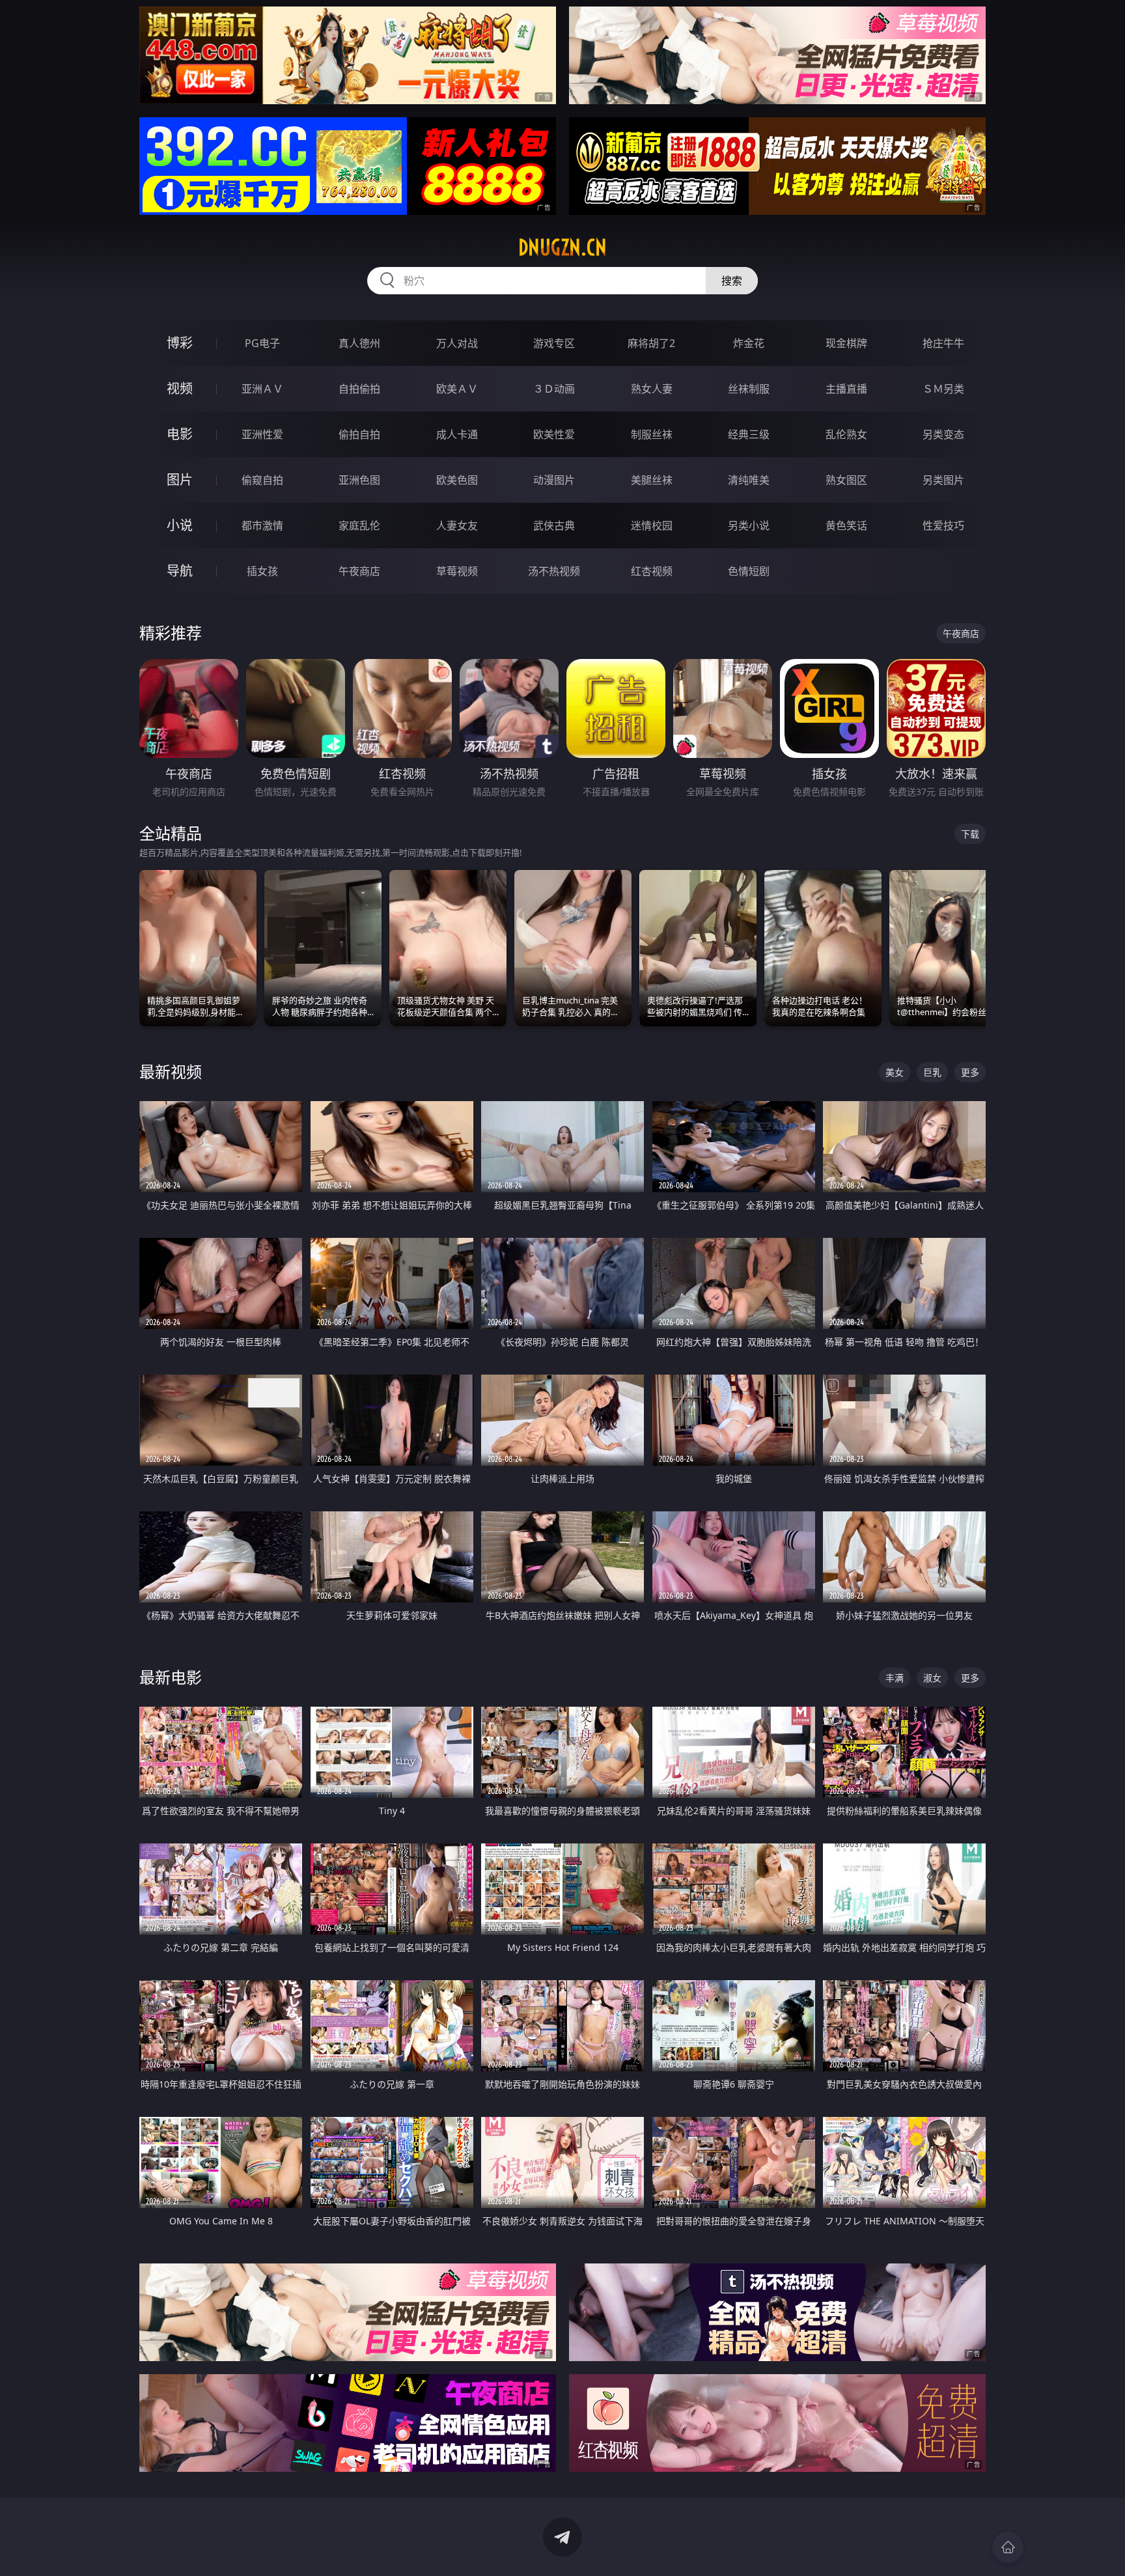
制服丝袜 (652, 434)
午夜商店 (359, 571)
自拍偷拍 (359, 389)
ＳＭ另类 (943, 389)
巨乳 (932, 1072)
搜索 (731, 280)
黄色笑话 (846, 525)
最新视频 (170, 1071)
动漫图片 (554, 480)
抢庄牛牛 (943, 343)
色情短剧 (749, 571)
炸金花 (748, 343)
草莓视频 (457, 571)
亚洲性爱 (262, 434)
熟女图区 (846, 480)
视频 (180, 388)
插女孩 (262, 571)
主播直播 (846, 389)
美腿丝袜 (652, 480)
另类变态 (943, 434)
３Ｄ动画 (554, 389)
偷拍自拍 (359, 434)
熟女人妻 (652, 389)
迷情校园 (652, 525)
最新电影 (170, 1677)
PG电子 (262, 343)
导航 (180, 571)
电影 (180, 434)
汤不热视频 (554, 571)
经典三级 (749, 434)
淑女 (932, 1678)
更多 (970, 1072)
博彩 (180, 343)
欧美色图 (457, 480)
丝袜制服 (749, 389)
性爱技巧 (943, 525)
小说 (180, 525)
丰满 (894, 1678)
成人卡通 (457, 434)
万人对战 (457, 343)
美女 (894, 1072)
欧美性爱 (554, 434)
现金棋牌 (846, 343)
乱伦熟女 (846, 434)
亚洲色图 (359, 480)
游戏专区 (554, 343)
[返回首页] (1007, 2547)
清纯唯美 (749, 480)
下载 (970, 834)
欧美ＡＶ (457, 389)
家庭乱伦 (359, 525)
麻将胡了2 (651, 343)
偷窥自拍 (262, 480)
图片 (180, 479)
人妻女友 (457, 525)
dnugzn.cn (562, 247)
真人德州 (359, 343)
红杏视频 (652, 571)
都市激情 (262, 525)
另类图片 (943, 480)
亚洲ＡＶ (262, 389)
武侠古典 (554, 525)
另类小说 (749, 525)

---

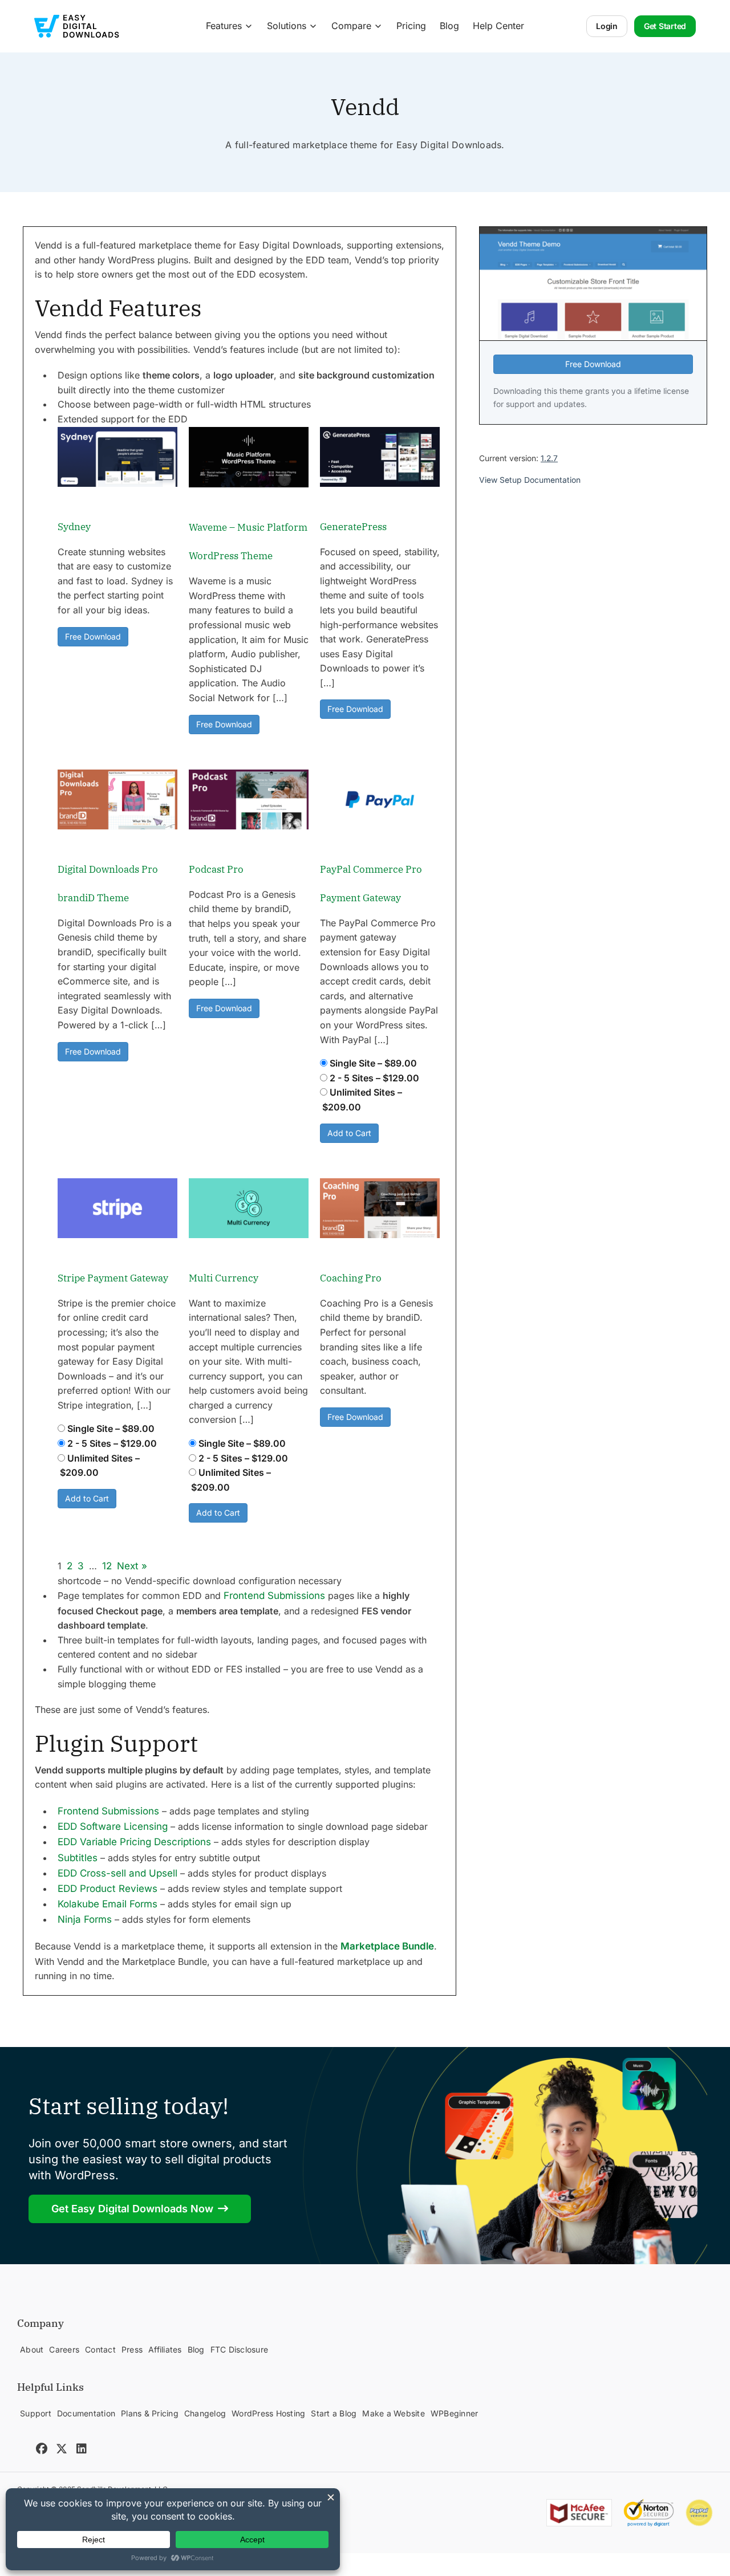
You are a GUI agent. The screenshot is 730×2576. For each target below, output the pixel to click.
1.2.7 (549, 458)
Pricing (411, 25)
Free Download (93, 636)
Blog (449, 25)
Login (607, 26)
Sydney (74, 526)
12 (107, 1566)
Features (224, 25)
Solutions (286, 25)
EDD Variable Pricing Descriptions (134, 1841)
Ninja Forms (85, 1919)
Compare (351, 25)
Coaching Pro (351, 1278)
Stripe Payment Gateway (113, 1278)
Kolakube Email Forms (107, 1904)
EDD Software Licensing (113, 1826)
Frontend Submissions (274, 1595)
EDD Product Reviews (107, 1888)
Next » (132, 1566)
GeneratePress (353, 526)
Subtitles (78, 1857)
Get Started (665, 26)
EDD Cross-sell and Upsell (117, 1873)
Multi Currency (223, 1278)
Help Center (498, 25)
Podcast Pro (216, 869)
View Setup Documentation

--

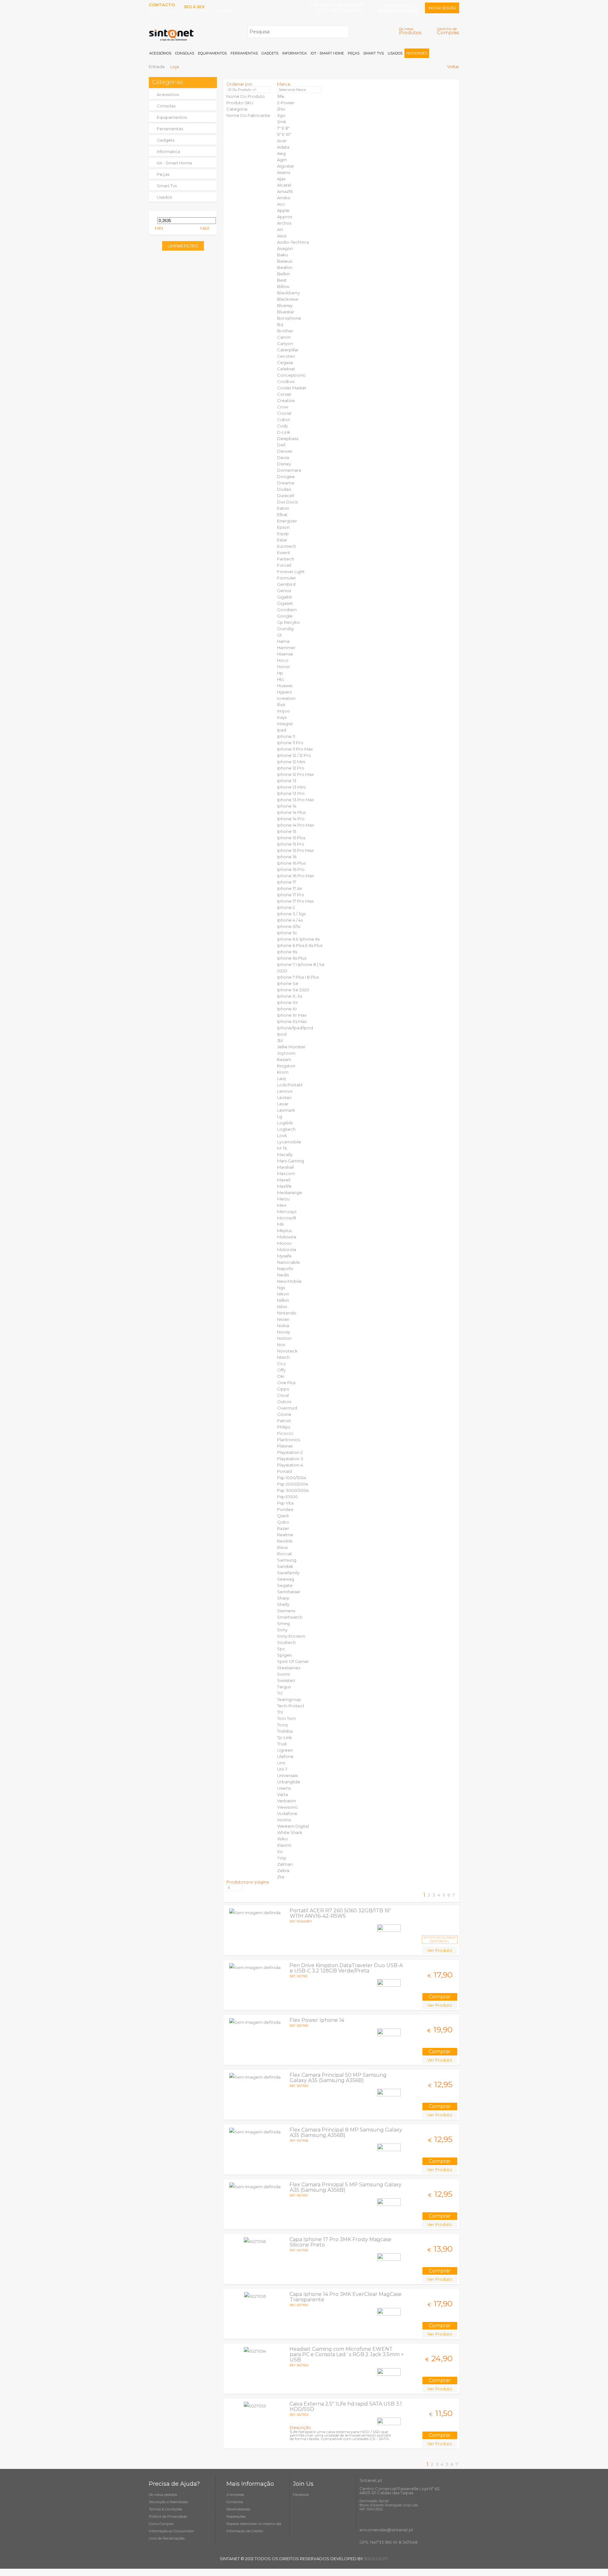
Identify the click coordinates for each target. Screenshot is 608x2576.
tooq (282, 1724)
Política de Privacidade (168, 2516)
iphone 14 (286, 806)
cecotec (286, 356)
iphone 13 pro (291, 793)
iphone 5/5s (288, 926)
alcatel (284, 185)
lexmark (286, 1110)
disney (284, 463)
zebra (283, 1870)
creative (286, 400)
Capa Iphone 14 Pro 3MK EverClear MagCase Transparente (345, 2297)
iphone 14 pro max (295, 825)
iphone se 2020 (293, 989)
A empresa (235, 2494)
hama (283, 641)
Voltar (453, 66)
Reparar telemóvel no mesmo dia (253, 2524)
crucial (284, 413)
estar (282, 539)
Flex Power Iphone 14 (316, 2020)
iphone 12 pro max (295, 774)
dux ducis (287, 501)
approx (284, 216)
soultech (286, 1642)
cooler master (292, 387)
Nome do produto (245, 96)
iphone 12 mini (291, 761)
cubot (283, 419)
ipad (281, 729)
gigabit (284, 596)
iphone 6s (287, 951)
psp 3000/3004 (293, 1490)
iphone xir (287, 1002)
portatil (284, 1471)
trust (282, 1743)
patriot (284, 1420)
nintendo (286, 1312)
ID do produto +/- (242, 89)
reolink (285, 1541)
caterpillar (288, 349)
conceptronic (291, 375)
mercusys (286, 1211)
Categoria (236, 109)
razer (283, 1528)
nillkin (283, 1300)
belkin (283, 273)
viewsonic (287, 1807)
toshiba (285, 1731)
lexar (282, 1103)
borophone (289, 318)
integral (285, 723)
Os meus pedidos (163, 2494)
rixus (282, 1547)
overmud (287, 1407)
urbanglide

* Activity
What lines of the data contain the string "each"? List them.

* Written answer
You are a GUI agent. The screenshot is 730×2576. For each target below, output the pixel to click.
Identify the click coordinates for each target. Screenshot is 608x2576.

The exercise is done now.